Repeat nothing but the lines below running from the one containing "You are a computer-use" to the one containing "Instruction: Click the". Keep both end lines.
=== The input ===
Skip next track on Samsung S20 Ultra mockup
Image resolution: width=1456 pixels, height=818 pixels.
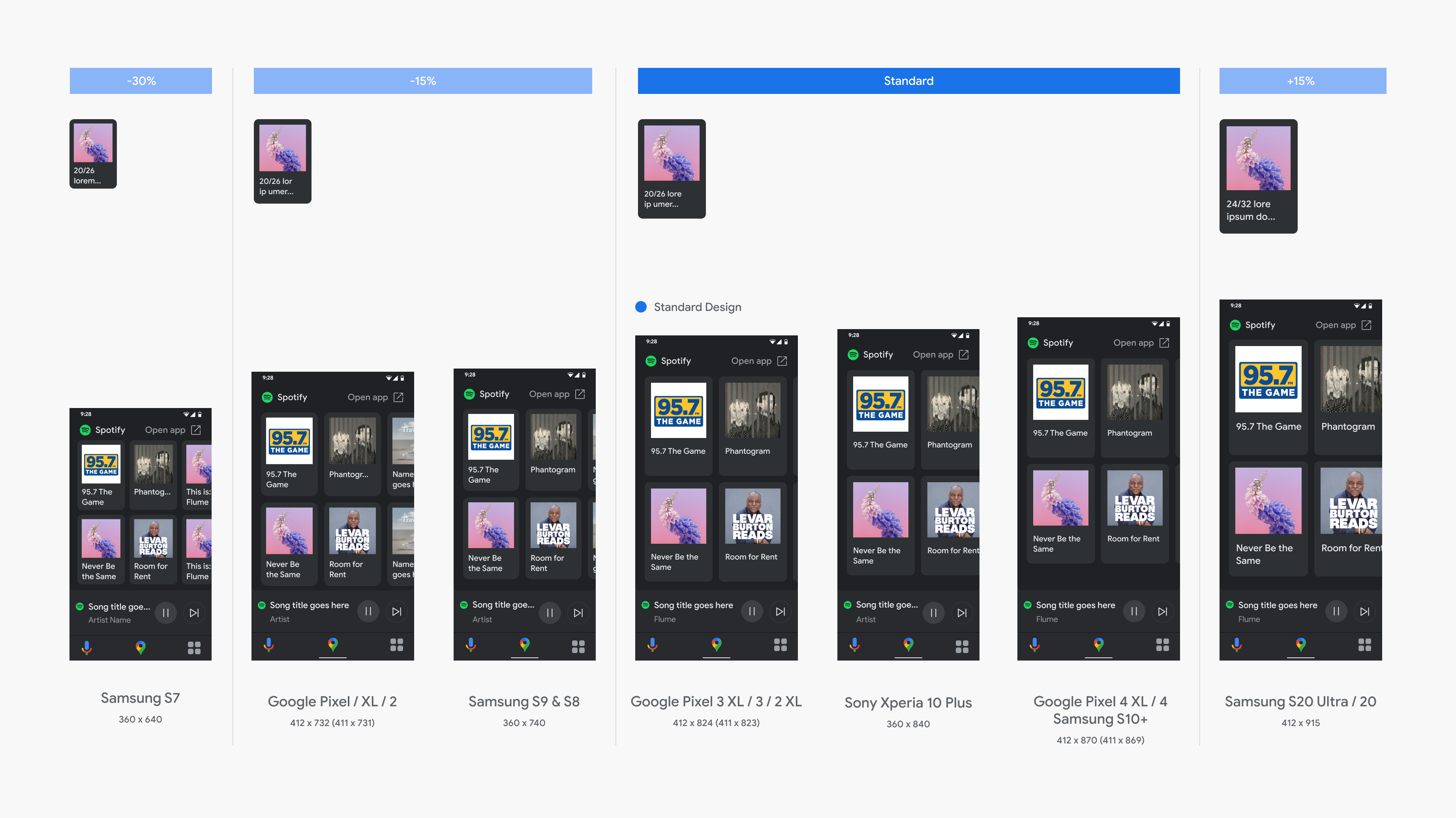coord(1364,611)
===
=== The input ===
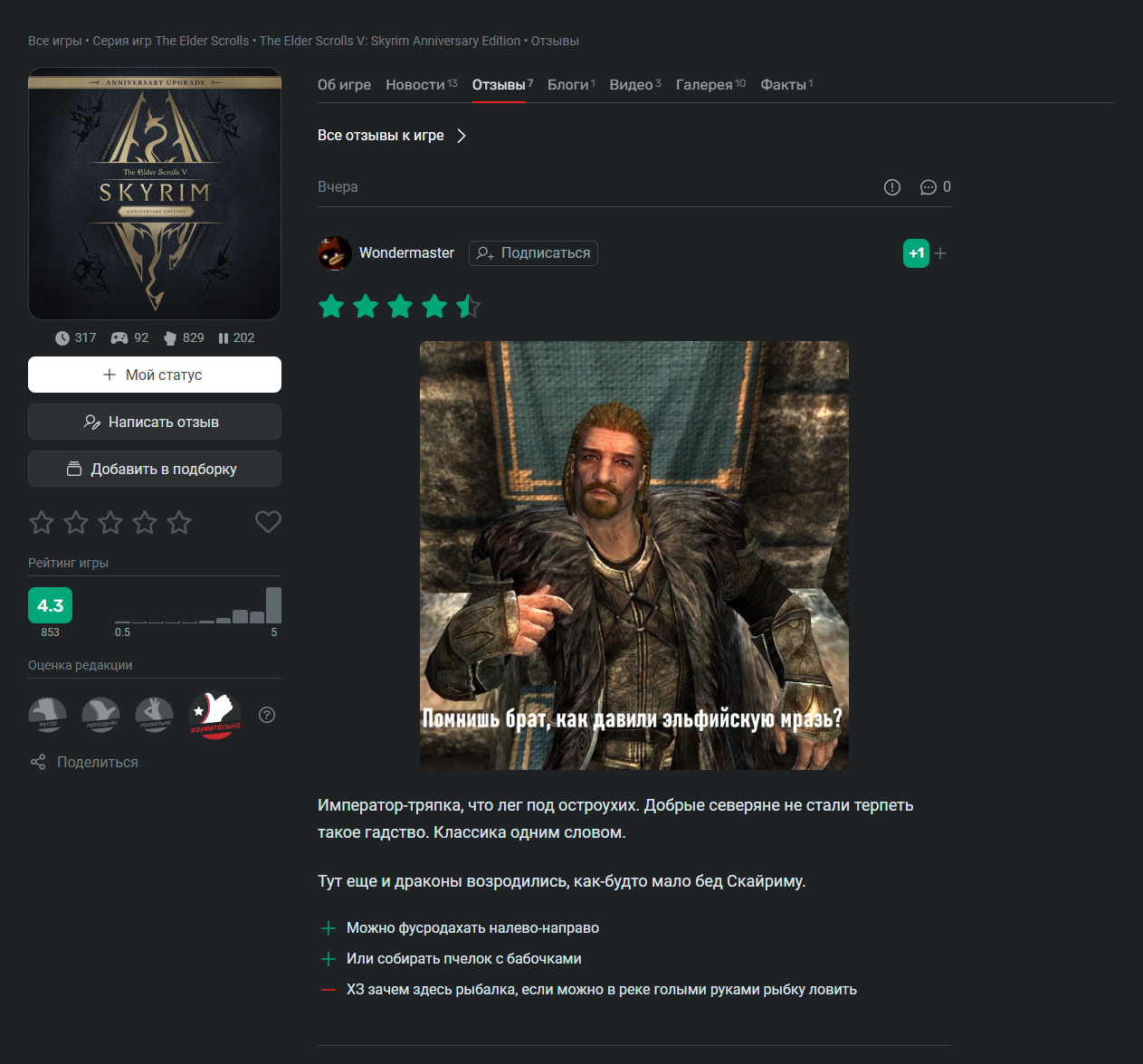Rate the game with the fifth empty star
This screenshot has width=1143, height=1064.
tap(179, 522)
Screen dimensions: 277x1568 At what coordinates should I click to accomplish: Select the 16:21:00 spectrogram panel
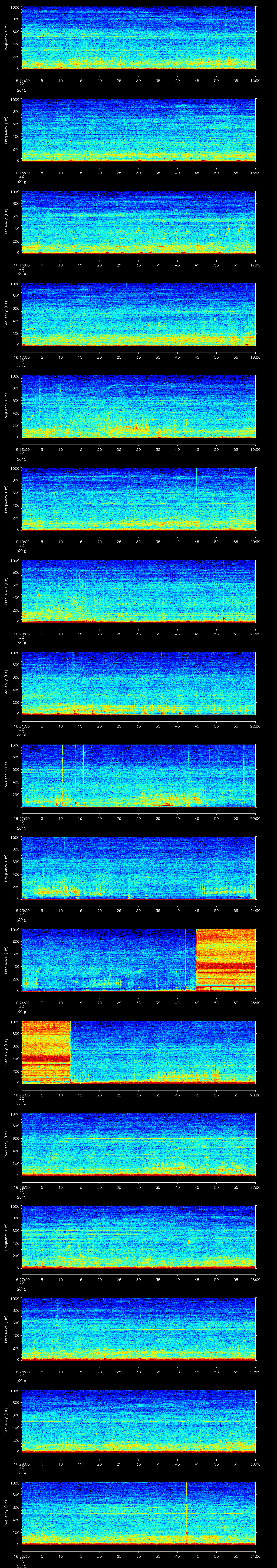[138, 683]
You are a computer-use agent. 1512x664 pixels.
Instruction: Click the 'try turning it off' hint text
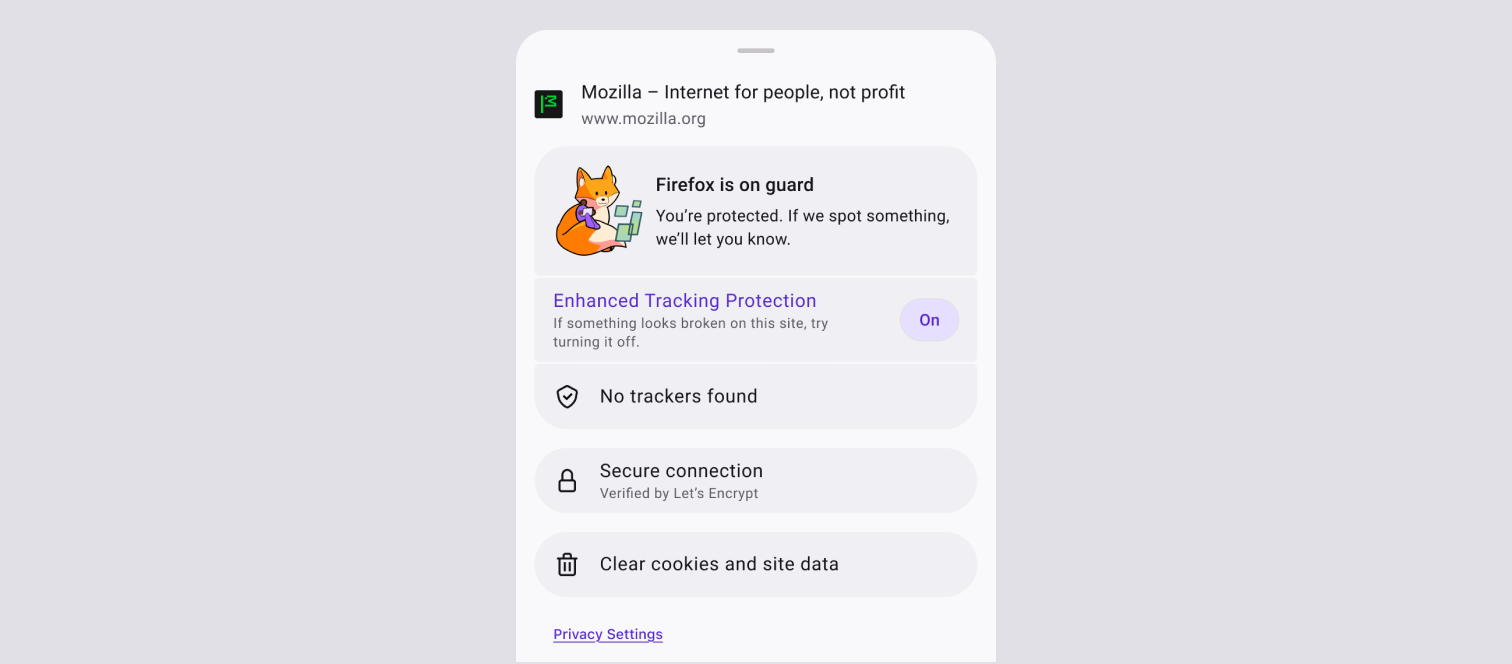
===
=== The input ===
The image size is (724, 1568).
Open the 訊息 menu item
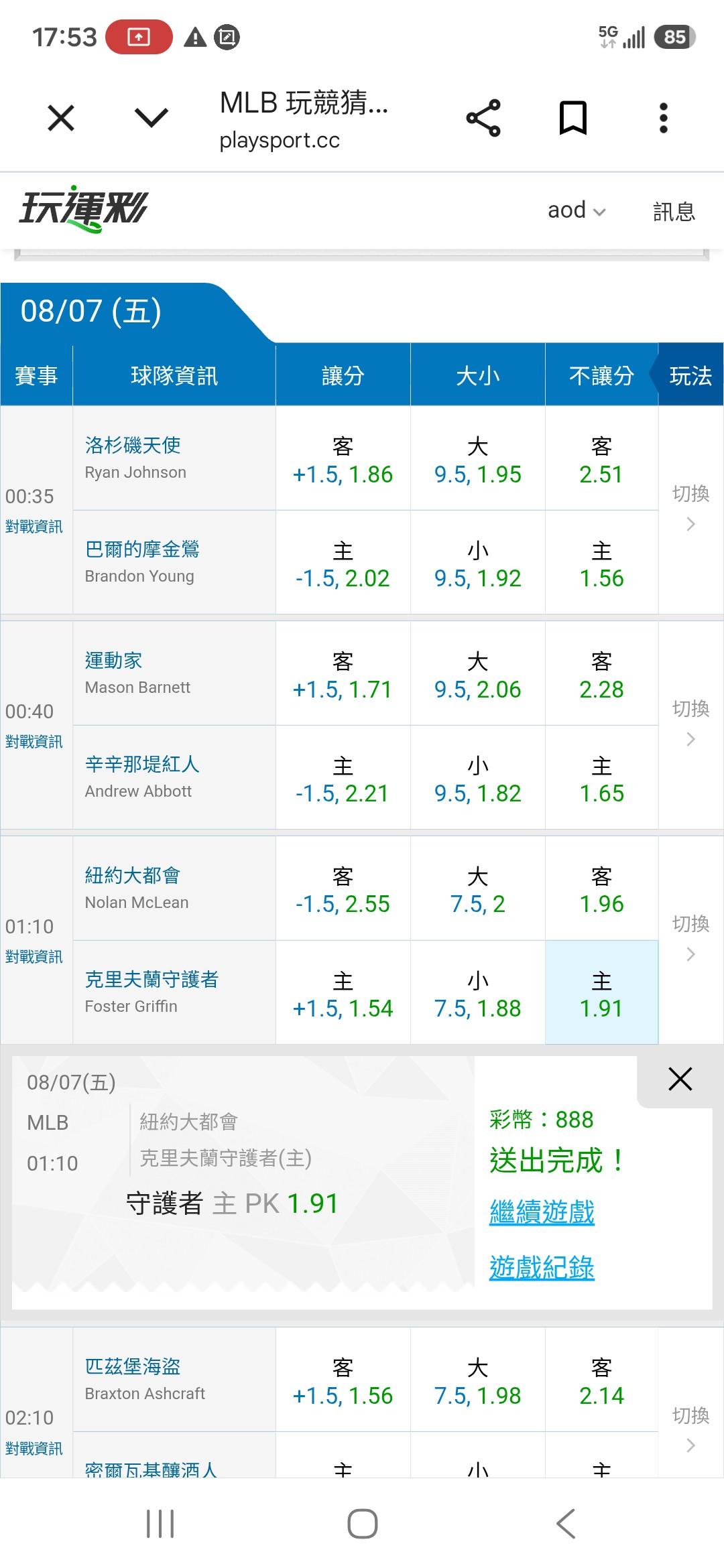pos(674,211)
===
Answer box
You are a computer-use agent. 1512x664 pixels.
Instruction: Click the 'try turning it off' hint text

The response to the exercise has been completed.